Its name derives from the Charterhouse of Escaladei (Scala Dei), established in 1203 at the foothills of the Montsant Mountians, whose spectacular cliffs constitute the northern boundary of the region. King Alfons granted to the monastery jurisdictional and economic rights over seven villages: its Priorat.
This ancient feudal domain occupies most of a geological peculiarity: a spot of ferrous slate (the llicorella) that has extraordinary qualities as a support for the vineyard. The llicorella spot is itself sorounded by another spot of sauló (degraded granite) which is itsef enclosed by an impressive set of limestone ridges at its north (Montsant), east (Prades and Argentera) and south (Llaveria).
Both the sauló and the limestone share with the llicorella three properties that make them extraordinarily attractive for the cultivation of the vineyard: extreme poverty of organic matter, very little retention of moisture, and depth. Broadly speaking, the spot of llicorella coincides with the D.O.Q. Priorat and the sauló (mixed with limestone and clay at its extremes) with the D.O. Montsant.
The landscape of the Priorat has an extraordinary beauty because it combines the white cliffs of the limestone mountains, the dark ferrous slate hills and the clear sauló plain, all of them with differentiated vegetation and microclimates.
The visitor discovers at the small villages of the old Priorat the remains of a world that fell asleep when, over 100 years ago, the phylloxera plague swept the vineyard, which had been the basis of its economy, and forced two thirds of its population to migrate.

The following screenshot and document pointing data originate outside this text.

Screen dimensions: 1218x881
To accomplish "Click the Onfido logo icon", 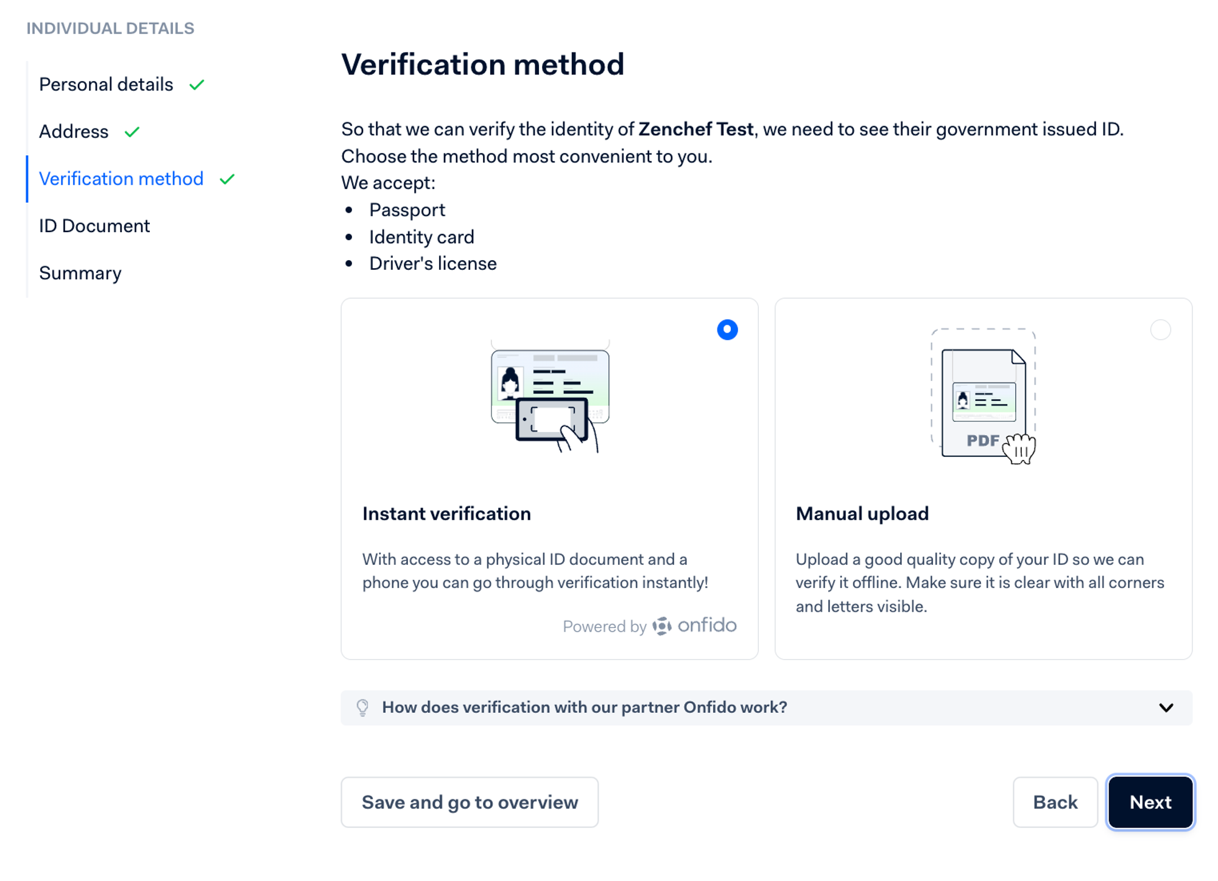I will [x=662, y=626].
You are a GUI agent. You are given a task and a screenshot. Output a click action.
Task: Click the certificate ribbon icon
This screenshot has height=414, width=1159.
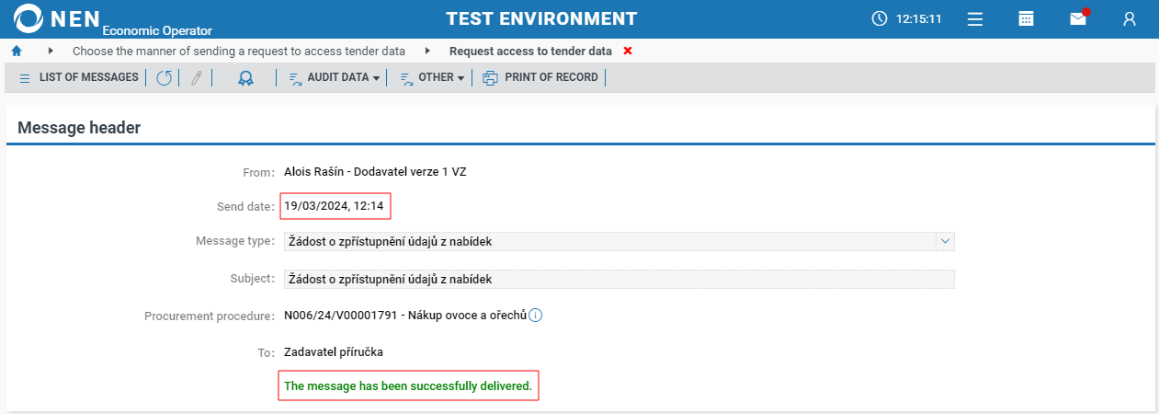(x=245, y=78)
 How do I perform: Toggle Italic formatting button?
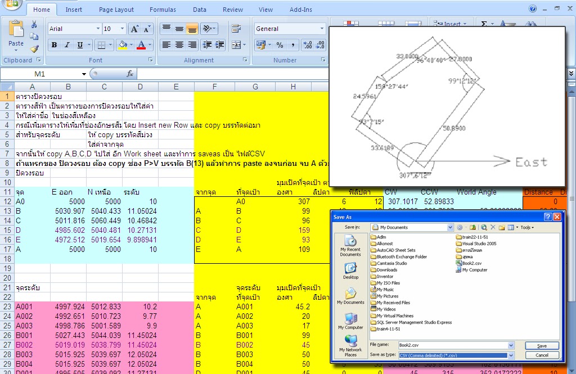coord(67,45)
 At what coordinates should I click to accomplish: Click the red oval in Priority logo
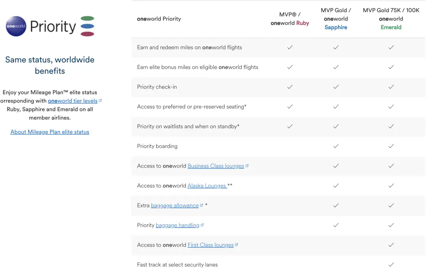click(87, 34)
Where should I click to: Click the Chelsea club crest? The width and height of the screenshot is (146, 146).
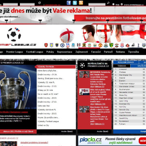[x=62, y=45]
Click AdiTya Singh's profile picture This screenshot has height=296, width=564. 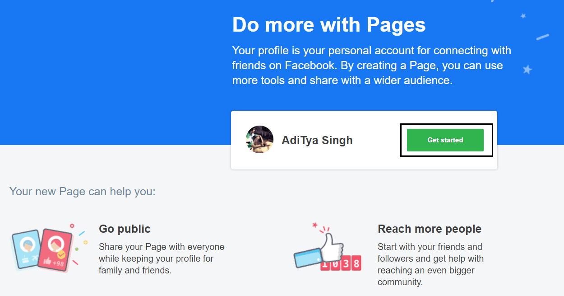pyautogui.click(x=260, y=140)
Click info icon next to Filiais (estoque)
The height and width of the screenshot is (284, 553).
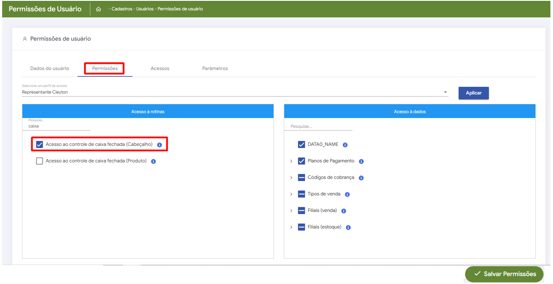[348, 227]
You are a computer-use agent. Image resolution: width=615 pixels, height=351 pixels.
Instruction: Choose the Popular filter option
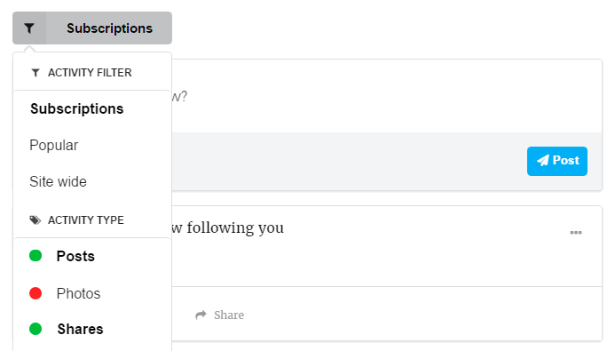point(54,145)
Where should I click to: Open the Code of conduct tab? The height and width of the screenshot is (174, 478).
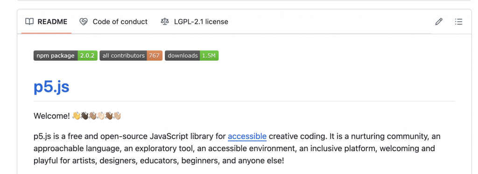point(113,21)
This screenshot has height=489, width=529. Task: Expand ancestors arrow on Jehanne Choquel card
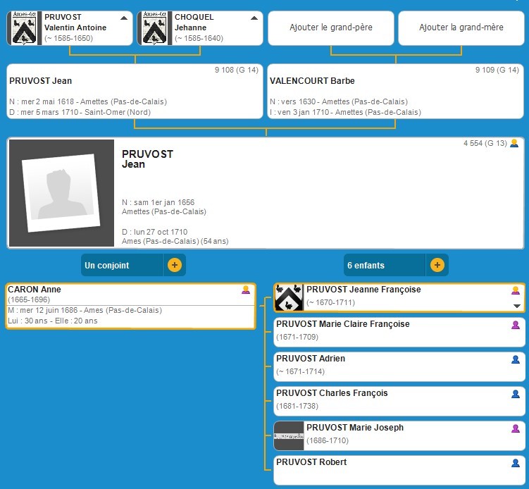255,18
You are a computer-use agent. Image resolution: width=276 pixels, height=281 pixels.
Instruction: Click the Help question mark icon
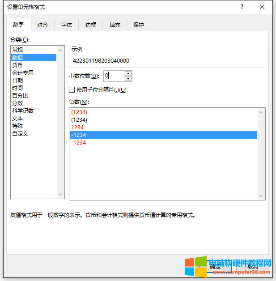pos(242,7)

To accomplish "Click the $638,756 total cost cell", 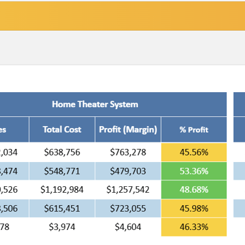I will point(62,152).
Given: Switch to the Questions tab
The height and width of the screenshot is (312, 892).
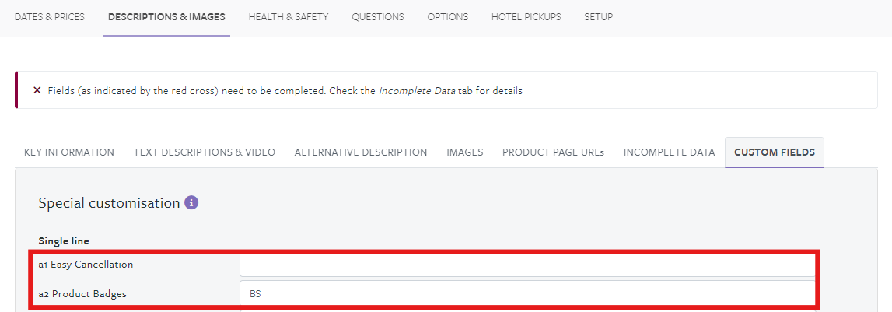Looking at the screenshot, I should [377, 17].
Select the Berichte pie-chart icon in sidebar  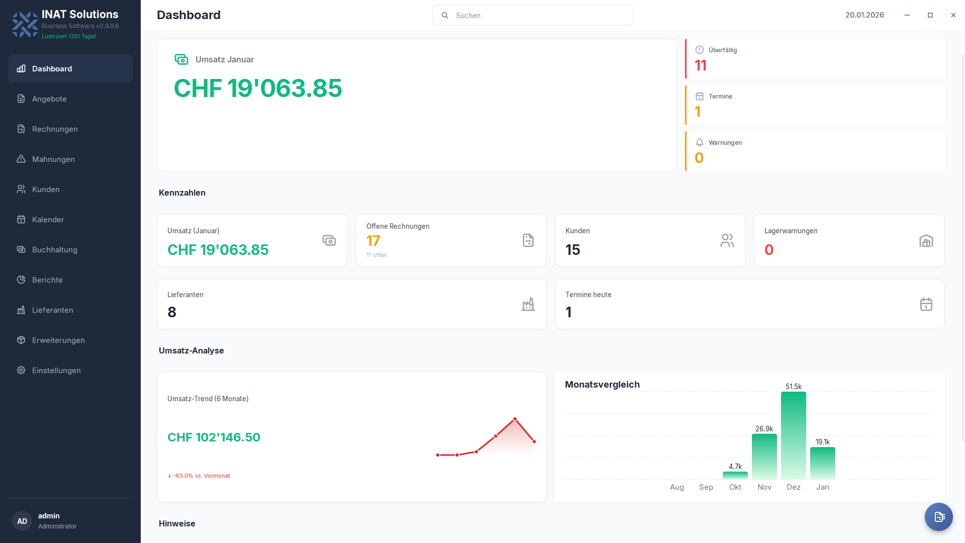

After a long wait, and thanks to the creation of the School of Oenology in Falset and the initiative of a group of innovative foreign producers who have rewarded their wines internationally (Josep Lluís Pérez, René Barbier, Álvaro Palacios, Assumpció Peira, Dafne Cloe ...), the Priorat has again hope.
Today, the Priorat is wild beauty and is optimism, but it is, above all, the strictness that demands to be among the best.